Zum Abschluss des Forums stellte Lothar Mittag, Bürgermeister der Stadt Rhede, in seinem Vortrag „Rheder auf Rädern – wie wir von Nahmobilität profitieren“ die vielfältigen Aktivitäten seiner Kommune im Bereich der Radverkehrsförderung vor. Die Einwohnerinnen und Einwohner von Rhede honorieren das Engagement der Politik und Verwaltung mit einem steigenden Radverkehrsanteil. Eine wichtige Botschaft des Vortrags war, dass Radverkehrsförderung mehr als Mobilitätspolitik ist und auch deutlich zur Attraktivität von Städten beiträgt, sogar ein Standortfaktor werden kann. Dabei muss man auch Konflikte aushalten und lösen können, die sich ergeben können, wenn Parkplätze wegfallen. Wichtig ist die Schaffung eines positiven Bewusstseins bei den beteiligten Akteuren, dass mehr Radverkehr ein Gewinn für die Lebensqualität ist. Neben verschiedenen Kampagnen (z. B. AGFS Licht Aktion, „Ich häng dran“ Förderung von Fahrradanhängern) und dem Ausbau der lokalen Radverkehrsinfrastruktur ist ein Kernprojekt die Planung eines Radschnellweges in regionaler Kooperation.
Wichtige Aspekte aus den Vorträgen zur „Radverkehrsförderung mit Wirkung“ waren zusammenfassend:
- Radverkehr ist ein „Gewinnerthema“ für die Politik. Die Bürgerinnen und Bürger sind oft viel weiter als die Politik annimmt und fordern mehr Aktivitäten ein.
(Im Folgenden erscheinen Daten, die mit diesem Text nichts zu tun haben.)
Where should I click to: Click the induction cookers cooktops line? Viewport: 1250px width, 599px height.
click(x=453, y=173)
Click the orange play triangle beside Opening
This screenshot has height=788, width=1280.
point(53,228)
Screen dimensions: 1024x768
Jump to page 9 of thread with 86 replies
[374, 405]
- Regionale und landesweite Kooperation ist sehr wichtig. Viele Verkehrsverflechtungen sind regional und landesweiter Austausch im Rahmen der AGFS und anderer Netzwerke ermöglicht es, Synergien auszuschöpfen.
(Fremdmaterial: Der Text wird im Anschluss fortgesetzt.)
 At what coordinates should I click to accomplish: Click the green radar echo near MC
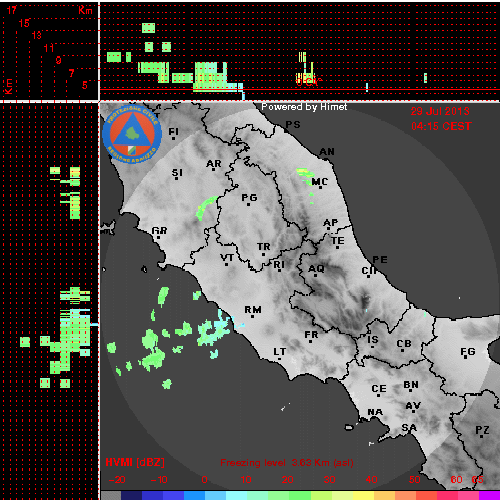click(305, 175)
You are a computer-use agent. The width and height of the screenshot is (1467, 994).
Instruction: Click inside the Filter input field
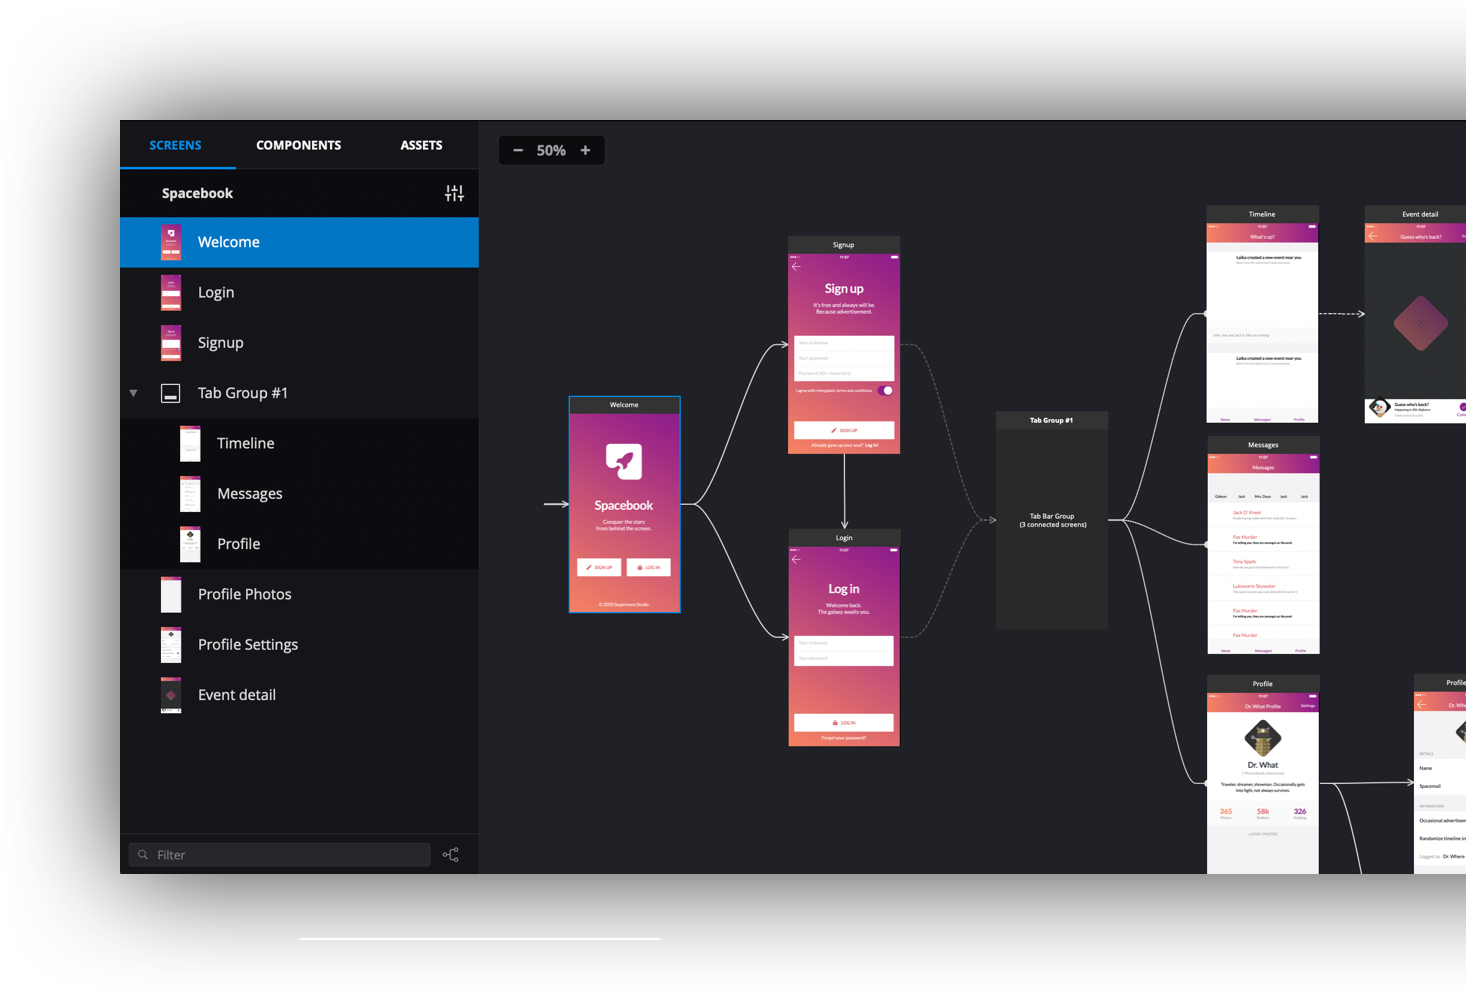pyautogui.click(x=280, y=854)
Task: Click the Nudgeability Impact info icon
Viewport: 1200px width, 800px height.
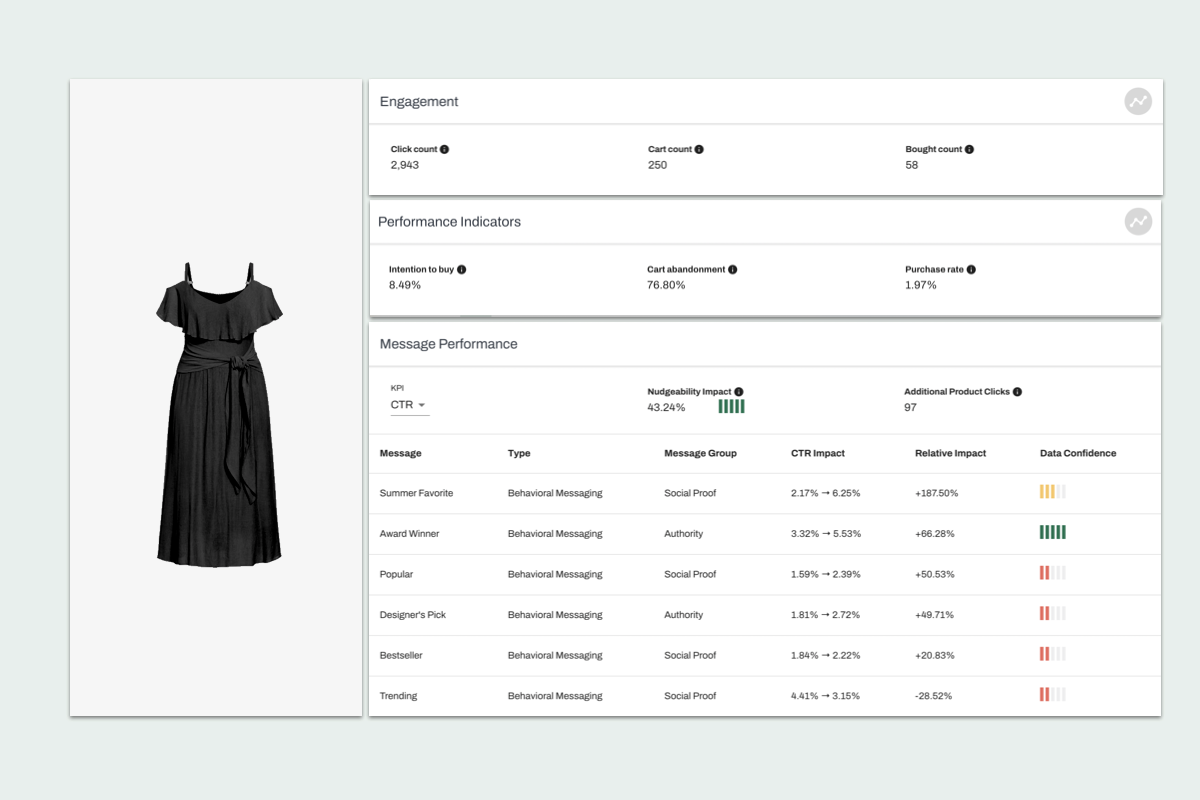Action: [x=737, y=391]
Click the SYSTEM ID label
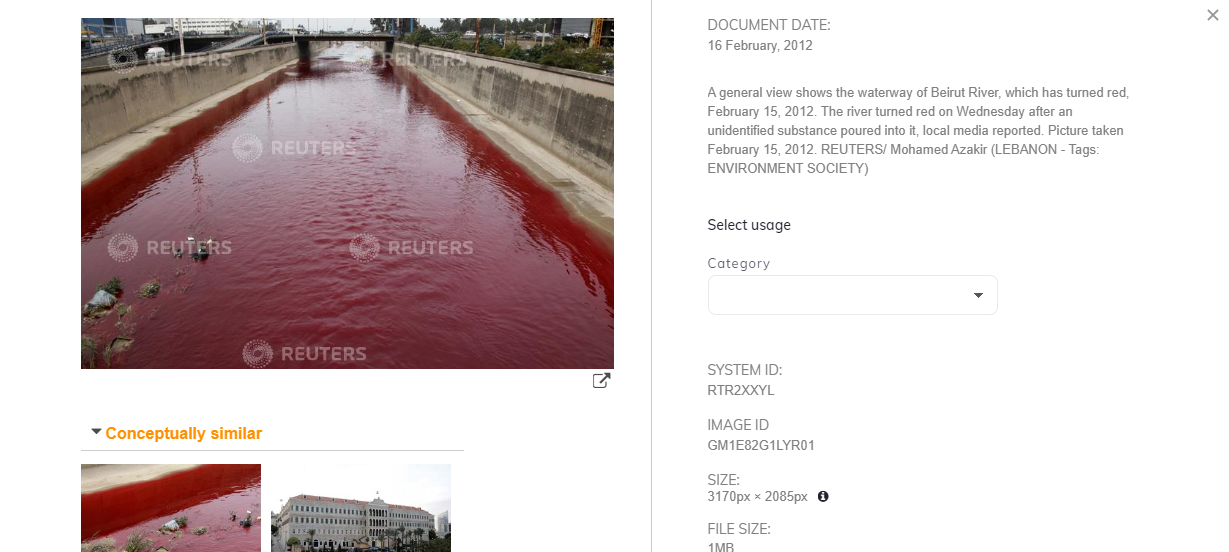1229x552 pixels. point(745,370)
- Ein großes Problem ist die Finanzierung von Maßnahmen. Hier wird ein größeres Engagement von Seiten des Landes und des Bundes gewünscht. Auch mehr Planungssicherheit ist nötig (Stichwort Gemeindeverkehrsfinanzierungsgesetz).
- Es gibt eine Vielzahl an Maßnahmen in den Bereichen Infrastruktur, Kommunikation und Service, die realistisch von Kommunen umgesetzt werden können und gute Wirkung bei überschaubarem Aufwand erzielen. Eine gute Kooperation der beteiligten Akteure und die Unterstützung der Politik sind wesentlich für erfolgreiche Planung und Umsetzung.